CURRENT LITERATURE.
A Handbook of Weather Folk-Lore. By the Rev. C. Swainson. (Blackwood.)—This learned little compilation of "proverbial sayings about the weather" supplies a curious proof of the power which the imagination exercises over the mind. There is hardly a single day in any one month of the year, that has not got some strange belief attached to it concerning the prognostic which it is supposed to afford of the weather of the ensuing season or year. Take, for instance, St. Matthias's Day (February 24) :—" If St. Matthias does not break the ice he has lost his axe, and the ice will remain unbroken till St. Joseph comes (March 19)." Then, again, the last three days of March seem to have a very ill-repute. They are called, in Scotland at least, "borrowing -days," March being supposed to borrow them from April in order that he may extend his power the longer. One version of the proverb on the subject runs thus :— " March borrowed from April Three days, and they were ill;
They killed three lambs that were playing on a hill."

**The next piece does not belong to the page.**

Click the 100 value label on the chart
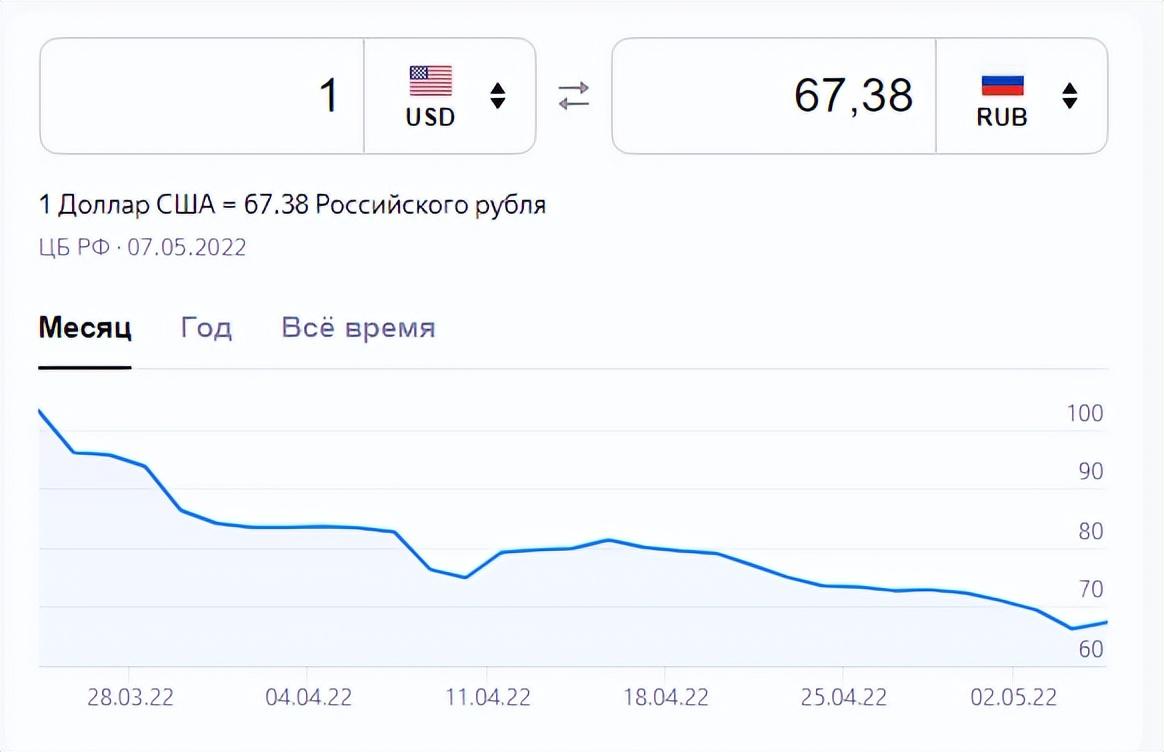 pyautogui.click(x=1083, y=413)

Curiously enough, a legend, embodying the same idea, is current both in Andalusia and in the South of France, where the conditions of the weather must be entirely different from what they are in Scotland. So we have:—
" rat passe Mars et Mareillon, Sans null Men alt coute ni vache ni taurillon."

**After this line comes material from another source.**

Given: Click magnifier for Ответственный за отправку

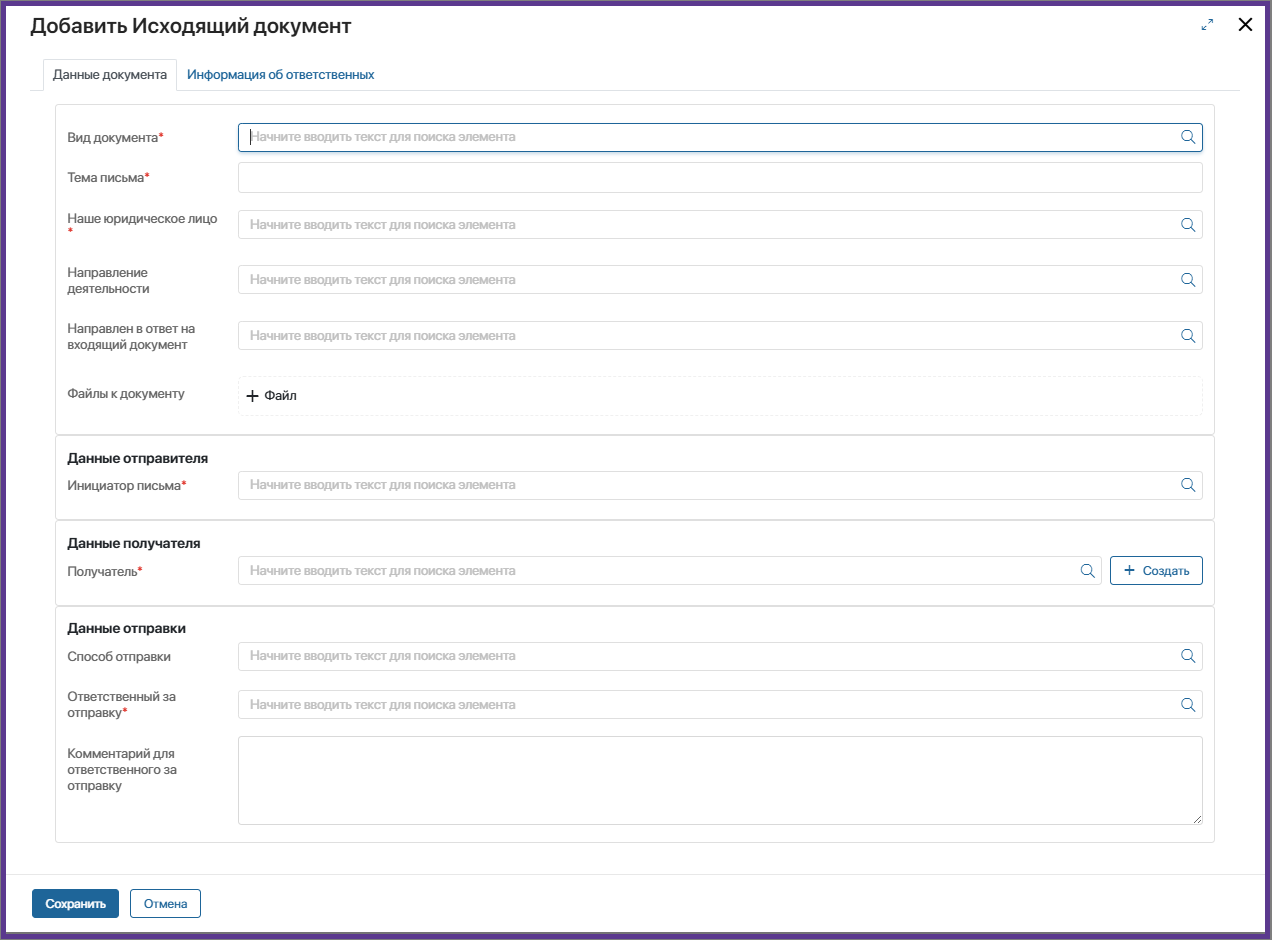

These coincidences are the more curious, because they scarcely admit, as do the coincidences of language and mythology, of being referred to a common origin. We cannot suppose them to have come from beliefs and sayings current in the original abodes of the Aryan race. Another singular circumstance is that, though the change of style must have set all the prognostics wrong, they still retain a certain hold. Such general predictions as infer the general character of one season from that of the season which precedes it, or of the whole year from one season, or of a season from the way in which it begins, have more plausibility about them, though we never could find them very exactly verified by experi- ence. Indeed, they do not agree with each other. Possibly they would be less true if they did agree. Very likely the Englishman may be right when he says, "A wet spring,—a dry harvest ;" and the Russian also in his proverb, "A fine spring is good for everybody." Here, again, we may have a conflict of insular and continental experiences in -the English :— "A dry summer never made a dear peck,"
as compared with the German,
"Happy are the fields that receive summer rain."
Close to this we find a well-known quatrain, which is very consolatory to us this year :—
"When the sand doth feed the clay, England woe and well a day ! But when the clay doth feed the sand, Then it Is well with England."
The "sand," it should, perhaps, be said, prospers in wet, the "clay" in dry seasons. The reason which Mr. Swainson quotes from Ray, "there is more clay than sandy ground in England," is scarcely adequate. It may or may not be true. The fact is that a good harvest in the "clays" is, taking acre by acre, worth far more than a good harvest in the "sand."